## BEGIN Given passage
What This Calculator Does

This tool converts the volume of a gas, measured in liters, into the amount of substance in moles. It relies on the fact that one mole of any ideal gas occupies the same volume under the same conditions. At Standard Temperature and Pressure (STP: 0°C and 1 atm) that volume — the molar volume — is 22.4 liters per mole. So a simple division turns liters into moles.

The Formula

The relationship is $$n = \frac{V}{V_m}$$ where \(n\) is the number of moles, \(V\) is the gas volume in liters, and \(V_m\) is the molar volume. At STP this becomes $$n = \frac{V}{22.4}$$ If you are working at room temperature (25°C, sometimes called RTP), the molar volume is closer to 24.0 L/mol, so change the second input accordingly.

Diagram showing one mole of gas occupying 22.4 liters at STP
At STP, one mole of any ideal gas fills 22.4 liters.

How To Use It

Enter the gas volume in liters. Leave the molar volume at 22.4 for STP, or switch it to 24.0 for room-temperature conditions or to any value your problem specifies. The calculator divides the volume by the molar volume and reports the moles instantly.

Worked Example

Suppose you have 44.8 L of oxygen gas at STP. Using $$n = \frac{V}{22.4} = \frac{44.8}{22.4} = 2 \text{ moles}$$ To find the mass, multiply by the molar mass of O2 (32 g/mol): \(2 \times 32 = 64\) g.

Flat conversion flow from gas volume in liters to amount in moles dividing by 22.4
Divide the gas volume by 22.4 L/mol to get the number of moles.

FAQ

Why 22.4 liters? The ideal gas law (\(PV = nRT\)) shows that at 273.15 K and 1 atm, one mole occupies about 22.414 L, commonly rounded to 22.4.

Does this work for any gas? Yes, for ideal gases. Real gases deviate slightly, but the approximation is excellent for typical chemistry problems.

What if my conditions are not STP? Change the molar volume input. For precise non-standard conditions, use the full ideal gas law instead, \(n = \frac{PV}{RT}\).
## END Given passage
Tasks to complete:
**A.** Reproduce the part of the gas conversion text starting with "The Formula" and going on through "fills 22.4 liters.".
**B.** Turn the paragraph of the gas conversion text that begins "Enter the gas volume in liters" into a short bulleted list that keeps its main facts.
**C.** For each statement, say yes or no to whether the gas conversion text supports it, and quote the words that decide it: (i) At room temperature, the molar volume is about 24.0 L/mol. (ii) Real gases follow the approximation with no deviation at all. (iii) STP is given as 25°C and 1 atm.
The records are not needed for anything here.
## BEGIN Data rows
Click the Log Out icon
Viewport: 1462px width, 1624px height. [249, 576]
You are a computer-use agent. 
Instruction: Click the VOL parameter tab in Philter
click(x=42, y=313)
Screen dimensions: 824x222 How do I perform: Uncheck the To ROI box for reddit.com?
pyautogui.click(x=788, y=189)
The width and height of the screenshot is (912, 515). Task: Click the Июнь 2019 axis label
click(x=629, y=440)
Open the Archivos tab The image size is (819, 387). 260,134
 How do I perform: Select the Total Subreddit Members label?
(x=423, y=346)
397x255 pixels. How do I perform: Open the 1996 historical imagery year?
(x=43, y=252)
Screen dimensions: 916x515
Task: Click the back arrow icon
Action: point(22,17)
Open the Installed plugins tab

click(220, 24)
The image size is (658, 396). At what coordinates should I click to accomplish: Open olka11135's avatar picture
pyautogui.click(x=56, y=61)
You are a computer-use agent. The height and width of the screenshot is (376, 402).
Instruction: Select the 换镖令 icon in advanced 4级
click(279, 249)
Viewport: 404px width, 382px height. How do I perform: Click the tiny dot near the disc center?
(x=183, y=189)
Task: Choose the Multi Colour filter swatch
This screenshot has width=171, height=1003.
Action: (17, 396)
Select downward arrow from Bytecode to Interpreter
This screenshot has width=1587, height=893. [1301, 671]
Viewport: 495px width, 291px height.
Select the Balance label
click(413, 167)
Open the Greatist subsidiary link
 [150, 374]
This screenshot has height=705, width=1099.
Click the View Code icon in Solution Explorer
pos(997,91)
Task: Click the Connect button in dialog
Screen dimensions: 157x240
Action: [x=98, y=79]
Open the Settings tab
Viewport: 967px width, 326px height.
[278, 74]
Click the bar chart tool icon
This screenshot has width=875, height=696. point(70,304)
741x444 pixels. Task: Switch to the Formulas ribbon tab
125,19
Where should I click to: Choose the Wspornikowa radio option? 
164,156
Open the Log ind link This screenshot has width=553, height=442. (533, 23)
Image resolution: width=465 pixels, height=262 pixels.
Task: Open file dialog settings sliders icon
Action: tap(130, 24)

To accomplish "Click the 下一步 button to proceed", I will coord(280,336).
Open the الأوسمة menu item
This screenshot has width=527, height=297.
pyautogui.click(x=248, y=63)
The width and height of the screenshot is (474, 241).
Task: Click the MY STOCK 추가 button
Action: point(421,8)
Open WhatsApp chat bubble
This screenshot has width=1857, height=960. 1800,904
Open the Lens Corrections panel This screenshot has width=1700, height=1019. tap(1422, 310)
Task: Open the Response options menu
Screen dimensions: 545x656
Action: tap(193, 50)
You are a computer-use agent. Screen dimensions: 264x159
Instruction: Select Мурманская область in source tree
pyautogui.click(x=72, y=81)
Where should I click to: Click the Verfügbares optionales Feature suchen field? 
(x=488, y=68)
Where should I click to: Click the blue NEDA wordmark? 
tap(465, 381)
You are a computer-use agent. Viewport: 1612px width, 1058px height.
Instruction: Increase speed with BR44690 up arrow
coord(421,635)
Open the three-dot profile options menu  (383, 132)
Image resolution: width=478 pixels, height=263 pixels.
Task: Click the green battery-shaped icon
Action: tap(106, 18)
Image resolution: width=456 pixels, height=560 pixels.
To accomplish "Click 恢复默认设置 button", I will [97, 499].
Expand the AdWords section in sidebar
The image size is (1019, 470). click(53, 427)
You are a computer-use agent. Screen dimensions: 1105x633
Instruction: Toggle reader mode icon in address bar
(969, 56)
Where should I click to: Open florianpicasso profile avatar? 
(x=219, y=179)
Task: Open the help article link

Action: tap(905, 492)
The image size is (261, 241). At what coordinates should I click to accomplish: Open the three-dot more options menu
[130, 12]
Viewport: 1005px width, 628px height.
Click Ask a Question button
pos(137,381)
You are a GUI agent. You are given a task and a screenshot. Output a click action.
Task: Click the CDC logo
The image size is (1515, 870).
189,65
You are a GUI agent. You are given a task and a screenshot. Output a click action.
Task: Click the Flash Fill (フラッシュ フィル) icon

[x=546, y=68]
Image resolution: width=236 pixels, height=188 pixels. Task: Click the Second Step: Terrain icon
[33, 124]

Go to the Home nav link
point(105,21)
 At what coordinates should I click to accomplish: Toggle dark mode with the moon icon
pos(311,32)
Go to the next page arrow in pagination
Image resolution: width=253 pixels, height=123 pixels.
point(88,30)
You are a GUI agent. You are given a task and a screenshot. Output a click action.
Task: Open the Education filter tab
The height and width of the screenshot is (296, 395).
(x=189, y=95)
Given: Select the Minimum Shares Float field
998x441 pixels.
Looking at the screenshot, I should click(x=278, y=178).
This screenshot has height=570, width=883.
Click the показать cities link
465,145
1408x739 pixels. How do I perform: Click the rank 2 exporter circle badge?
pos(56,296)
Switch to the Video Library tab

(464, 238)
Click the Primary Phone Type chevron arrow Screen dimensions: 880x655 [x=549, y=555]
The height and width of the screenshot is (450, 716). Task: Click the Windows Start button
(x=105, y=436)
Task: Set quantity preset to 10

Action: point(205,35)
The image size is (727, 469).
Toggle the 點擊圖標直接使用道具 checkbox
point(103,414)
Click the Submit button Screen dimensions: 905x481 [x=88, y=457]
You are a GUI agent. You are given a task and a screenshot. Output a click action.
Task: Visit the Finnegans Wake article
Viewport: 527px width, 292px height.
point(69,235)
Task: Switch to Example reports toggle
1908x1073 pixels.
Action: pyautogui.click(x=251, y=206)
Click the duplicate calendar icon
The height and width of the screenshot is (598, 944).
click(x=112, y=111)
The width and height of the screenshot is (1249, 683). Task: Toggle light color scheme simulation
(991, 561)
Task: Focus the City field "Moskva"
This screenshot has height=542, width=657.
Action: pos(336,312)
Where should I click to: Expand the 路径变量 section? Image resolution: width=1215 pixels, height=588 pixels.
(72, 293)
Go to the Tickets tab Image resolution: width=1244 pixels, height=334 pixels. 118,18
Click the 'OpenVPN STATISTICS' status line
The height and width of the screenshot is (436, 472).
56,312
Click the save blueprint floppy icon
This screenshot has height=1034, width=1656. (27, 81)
## END Data rows
Solutions to the problems:
**A.**
The Formula

The relationship is $$n = \frac{V}{V_m}$$ where \(n\) is the number of moles, \(V\) is the gas volume in liters, and \(V_m\) is the molar volume. At STP this becomes $$n = \frac{V}{22.4}$$ If you are working at room temperature (25°C, sometimes called RTP), the molar volume is closer to 24.0 L/mol, so change the second input accordingly.

Diagram showing one mole of gas occupying 22.4 liters at STP
At STP, one mole of any ideal gas fills 22.4 liters.

**B.**
- Enter the gas volume in liters.
- Set the molar volume to 22.4 for STP, 24.0 for room-temperature conditions, or any value the problem specifies.
- The calculator divides the volume by the molar volume and instantly reports the moles.

**C.**
(i) Yes: "If you are working at room temperature (25°C, sometimes called RTP), the molar volume is closer to 24.0 L/mol"
(ii) No: "Real gases deviate slightly"
(iii) No: "STP: 0°C and 1 atm"